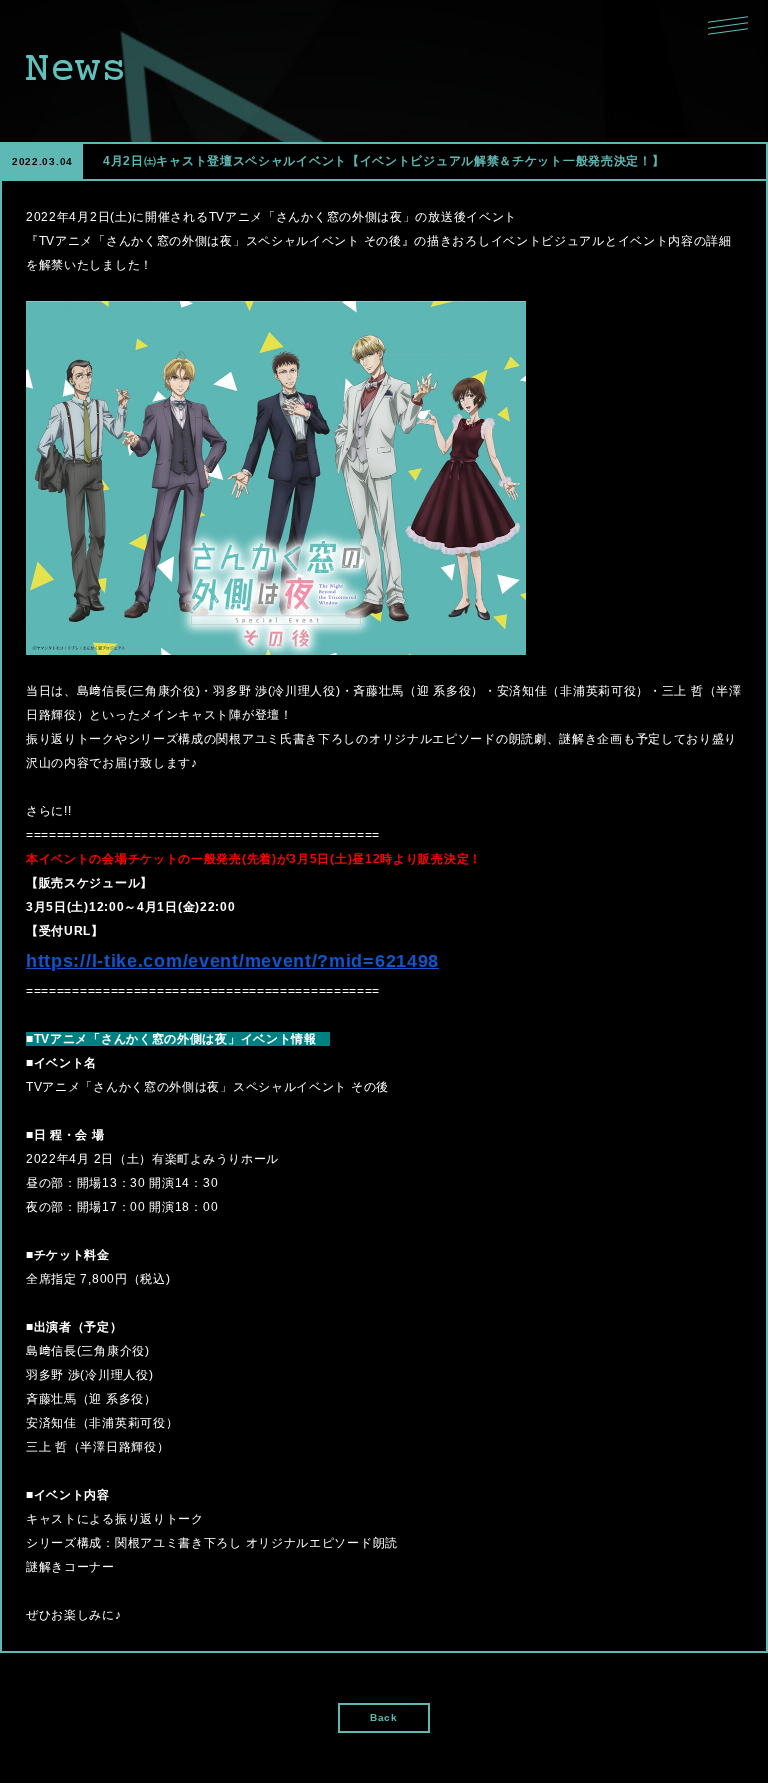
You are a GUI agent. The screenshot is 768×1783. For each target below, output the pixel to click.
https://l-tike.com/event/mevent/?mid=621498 (232, 961)
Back (384, 1717)
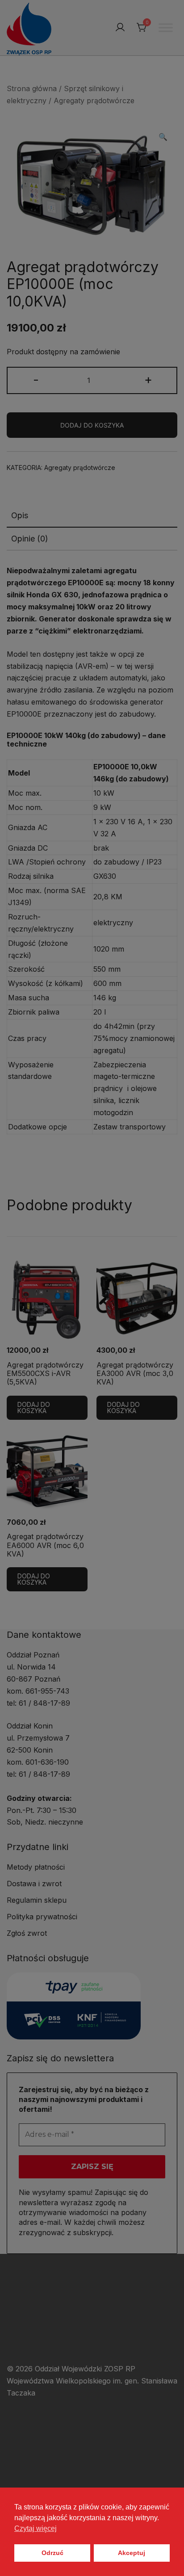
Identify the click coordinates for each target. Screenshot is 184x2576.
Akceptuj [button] (131, 2552)
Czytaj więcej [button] (35, 2528)
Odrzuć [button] (52, 2552)
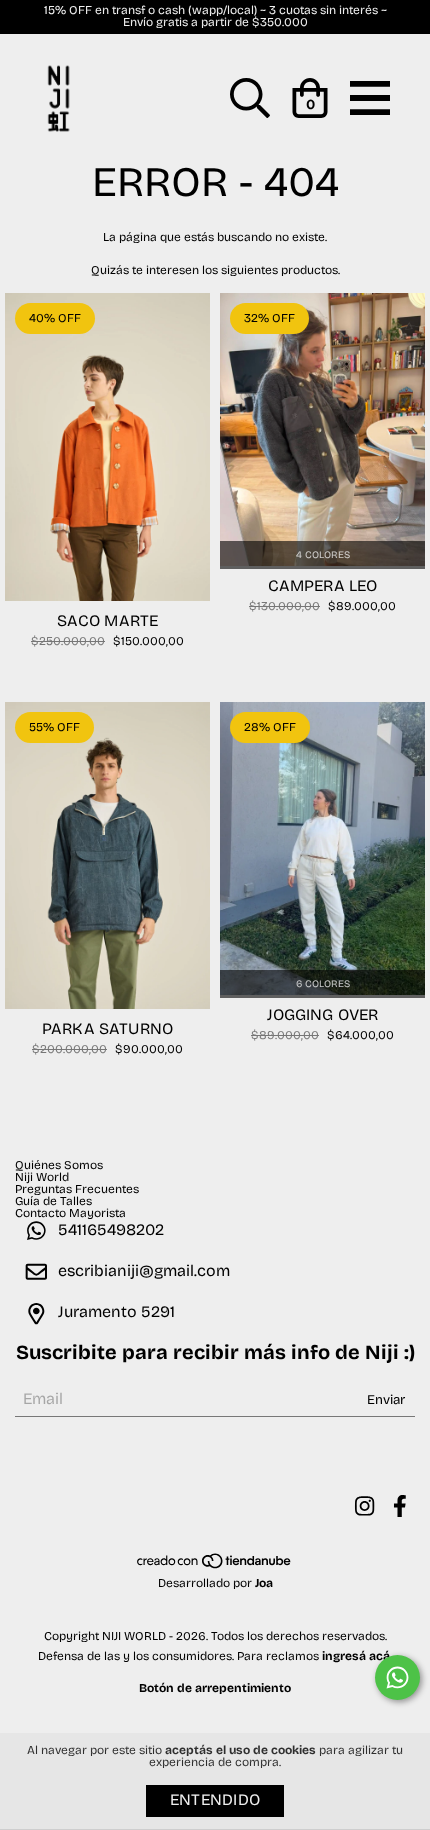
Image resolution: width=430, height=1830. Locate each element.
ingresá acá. (357, 1657)
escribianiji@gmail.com (144, 1272)
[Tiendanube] (215, 1567)
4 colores (323, 555)
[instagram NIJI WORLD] (364, 1507)
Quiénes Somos (59, 1166)
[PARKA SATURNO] (107, 1006)
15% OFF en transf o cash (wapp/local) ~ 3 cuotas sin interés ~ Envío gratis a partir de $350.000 (215, 17)
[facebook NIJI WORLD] (400, 1507)
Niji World (42, 1178)
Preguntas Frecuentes (77, 1190)
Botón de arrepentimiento (215, 1689)
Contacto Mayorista (70, 1214)
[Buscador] (250, 111)
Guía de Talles (53, 1202)
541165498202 (111, 1231)
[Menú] (370, 111)
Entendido (215, 1801)
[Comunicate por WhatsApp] (397, 1677)
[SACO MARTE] (107, 598)
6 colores (323, 984)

[What the task requires]:
With the images omitted, repeat all the data word for word.

[Completed task]:
You are a GUI agent. The screenshot is 768×1783. For each target below, output the pixel to click.
https://l-tike.com/event/mevent/?mid=621498 (232, 961)
Back (384, 1717)
Identify the click coordinates for each target. Screenshot is 184x2576.
Akceptuj [button] (131, 2552)
Czytaj więcej [button] (35, 2528)
Odrzuć [button] (52, 2552)
Image resolution: width=430, height=1830. Locate each element.
ingresá acá. (357, 1657)
escribianiji@gmail.com (144, 1272)
[Tiendanube] (215, 1567)
4 colores (323, 555)
[instagram NIJI WORLD] (364, 1507)
Quiénes Somos (59, 1166)
[PARKA SATURNO] (107, 1006)
15% OFF en transf o cash (wapp/local) ~ 3 cuotas sin interés ~ Envío gratis a partir de $350.000 (215, 17)
[facebook NIJI WORLD] (400, 1507)
Niji World (42, 1178)
Preguntas Frecuentes (77, 1190)
Botón de arrepentimiento (215, 1689)
Contacto Mayorista (70, 1214)
[Buscador] (250, 111)
Guía de Talles (53, 1202)
541165498202 (111, 1231)
[Menú] (370, 111)
Entendido (215, 1801)
[Comunicate por WhatsApp] (397, 1677)
[SACO MARTE] (107, 598)
6 colores (323, 984)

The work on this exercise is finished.